Someday I Will Go Inside

Paris ~ October 14, 2008

I love this building at 2 Rue Buffon near the southeast corner of the Jardin des Plantes. I've taken many pictures of the outside, including its very cool dinosaur sculpture and the critters attached to the outside of the building, but the doors have always been locked when I've been there. The inside of this building is the kind of thing I dream about. I can't imagine anyplace better. I should have been a paleontologist.

The early scientists are memorialized along with the animals. The name on the plaque in this photo is A. d'Orbigny. Alcide Dessalines d'Orbigney (1802-1857) traveled in South America and studied it's natural history and geology. He drew the first comprehensive map of the continent and is considered the father of stratigraphical paleontology, having noticed the importance played by the different layers in which fossils are found.

Update: I haven't been posting regularly. I've been feeling worse for a few days, but today I'm feeling better. I'm still topsy-turvey from the parathyroid disease and the surgeries in 2012. I'm beginning to figure out why my recovery may be so slow. Calcium is absolutely vital to the way the body works. It's not just about building strong bones and healthy teeth. It acts as a secondary messaging system for the endocrine system as well as a transmitter for the nervous system. Over the years my whole body had to adjust to higher calcium, then suddenly they threw it a curve-ball, removing the tumors that kept my calcium too high and causing it to go much lower. This looks perfect on paper, but everything has to adjust. Nobody explained the degree to which this could happen. I knew that the nervous system was affected, but I didn't realize until yesterday that calcium is also a transmitter for hormones, including thyroid and others. My thyroid TSH was at a pretty normal level before the first surgery and now it's quite high. I guess it takes a while to come back to normal. Meanwhile, life can be very uncomfortable. I was improving through January, and then February became very stressful and I got severe flu (or something). When I type too much I get inflammations, which is why I haven't been commenting, either. I'm doing better today, and trying to do everything right. Eating gobs of protein and taking lots of calcium helps, along with sleep and rest.
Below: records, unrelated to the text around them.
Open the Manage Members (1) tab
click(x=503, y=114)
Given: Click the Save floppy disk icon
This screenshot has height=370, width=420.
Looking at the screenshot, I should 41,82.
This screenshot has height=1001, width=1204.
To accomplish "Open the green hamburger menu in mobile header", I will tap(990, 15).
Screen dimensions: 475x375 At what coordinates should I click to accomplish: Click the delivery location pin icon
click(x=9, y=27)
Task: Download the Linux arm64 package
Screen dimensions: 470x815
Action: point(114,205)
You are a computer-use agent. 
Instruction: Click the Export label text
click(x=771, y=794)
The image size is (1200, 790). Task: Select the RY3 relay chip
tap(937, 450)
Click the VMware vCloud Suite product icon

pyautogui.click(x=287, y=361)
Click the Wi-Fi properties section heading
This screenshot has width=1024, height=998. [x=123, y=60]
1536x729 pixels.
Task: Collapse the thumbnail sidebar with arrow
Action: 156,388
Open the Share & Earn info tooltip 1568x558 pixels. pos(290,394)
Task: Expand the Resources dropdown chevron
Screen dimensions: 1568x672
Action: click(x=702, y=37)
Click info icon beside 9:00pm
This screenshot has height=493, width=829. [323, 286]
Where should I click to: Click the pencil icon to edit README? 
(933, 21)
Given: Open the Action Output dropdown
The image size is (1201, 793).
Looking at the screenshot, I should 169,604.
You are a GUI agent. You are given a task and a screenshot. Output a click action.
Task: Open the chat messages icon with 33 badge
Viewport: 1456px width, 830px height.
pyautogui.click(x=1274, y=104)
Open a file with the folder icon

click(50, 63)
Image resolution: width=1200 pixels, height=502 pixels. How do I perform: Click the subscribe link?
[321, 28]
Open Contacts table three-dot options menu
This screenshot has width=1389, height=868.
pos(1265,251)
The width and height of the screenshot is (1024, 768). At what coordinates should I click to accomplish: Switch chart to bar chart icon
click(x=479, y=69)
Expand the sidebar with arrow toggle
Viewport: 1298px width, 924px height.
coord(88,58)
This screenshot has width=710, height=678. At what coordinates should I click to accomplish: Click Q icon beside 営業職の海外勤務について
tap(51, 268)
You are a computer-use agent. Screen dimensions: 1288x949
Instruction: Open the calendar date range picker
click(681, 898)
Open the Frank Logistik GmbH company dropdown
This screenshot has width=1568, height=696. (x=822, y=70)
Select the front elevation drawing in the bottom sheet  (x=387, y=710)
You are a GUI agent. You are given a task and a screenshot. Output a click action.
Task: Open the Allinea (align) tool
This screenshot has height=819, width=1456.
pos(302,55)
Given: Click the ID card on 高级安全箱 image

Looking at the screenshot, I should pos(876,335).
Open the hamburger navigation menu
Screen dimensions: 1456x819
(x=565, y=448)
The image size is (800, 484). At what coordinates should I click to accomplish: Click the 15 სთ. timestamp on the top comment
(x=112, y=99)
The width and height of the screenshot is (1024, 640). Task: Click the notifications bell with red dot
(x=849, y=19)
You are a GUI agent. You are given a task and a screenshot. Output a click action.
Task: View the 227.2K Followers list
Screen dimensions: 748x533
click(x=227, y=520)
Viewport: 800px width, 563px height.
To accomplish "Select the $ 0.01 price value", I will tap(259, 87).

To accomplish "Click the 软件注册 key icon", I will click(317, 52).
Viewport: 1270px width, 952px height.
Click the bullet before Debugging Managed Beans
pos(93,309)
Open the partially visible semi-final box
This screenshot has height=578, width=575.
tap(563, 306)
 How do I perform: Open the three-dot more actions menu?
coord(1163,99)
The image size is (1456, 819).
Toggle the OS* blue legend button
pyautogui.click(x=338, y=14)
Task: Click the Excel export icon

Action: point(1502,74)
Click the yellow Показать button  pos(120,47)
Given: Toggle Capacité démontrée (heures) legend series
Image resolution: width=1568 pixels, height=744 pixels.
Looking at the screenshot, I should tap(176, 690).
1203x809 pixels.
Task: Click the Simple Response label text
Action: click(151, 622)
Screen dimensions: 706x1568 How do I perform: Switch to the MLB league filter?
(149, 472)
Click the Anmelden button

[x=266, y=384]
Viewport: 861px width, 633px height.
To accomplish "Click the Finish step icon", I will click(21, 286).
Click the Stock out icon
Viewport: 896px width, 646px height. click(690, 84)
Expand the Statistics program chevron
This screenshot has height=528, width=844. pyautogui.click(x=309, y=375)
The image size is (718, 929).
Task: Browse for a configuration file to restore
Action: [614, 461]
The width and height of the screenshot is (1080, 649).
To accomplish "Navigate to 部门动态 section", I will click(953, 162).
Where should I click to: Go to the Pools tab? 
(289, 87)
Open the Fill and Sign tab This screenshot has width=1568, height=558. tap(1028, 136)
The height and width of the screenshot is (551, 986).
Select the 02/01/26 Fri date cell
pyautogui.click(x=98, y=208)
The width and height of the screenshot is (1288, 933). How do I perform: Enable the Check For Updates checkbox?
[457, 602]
I'm still figuring it out myself and with several Facebook groups, as my doctors have all been very uninformed on relevant points.

My Web Page: tapirback.com

8 comments:

Lowell said...

It is interesting how it seems that everything in our body is inter-related. But you're learning that the hard way. The trouble is, I don't think a lot of medics know about all the possible interactions.

So sorry you had a setback, but hopefully, you're doing all the right things to get back on track.

Lois has found during her chemo that her oncologist was simply misinformed or ignorant on several topics. Pretty scary!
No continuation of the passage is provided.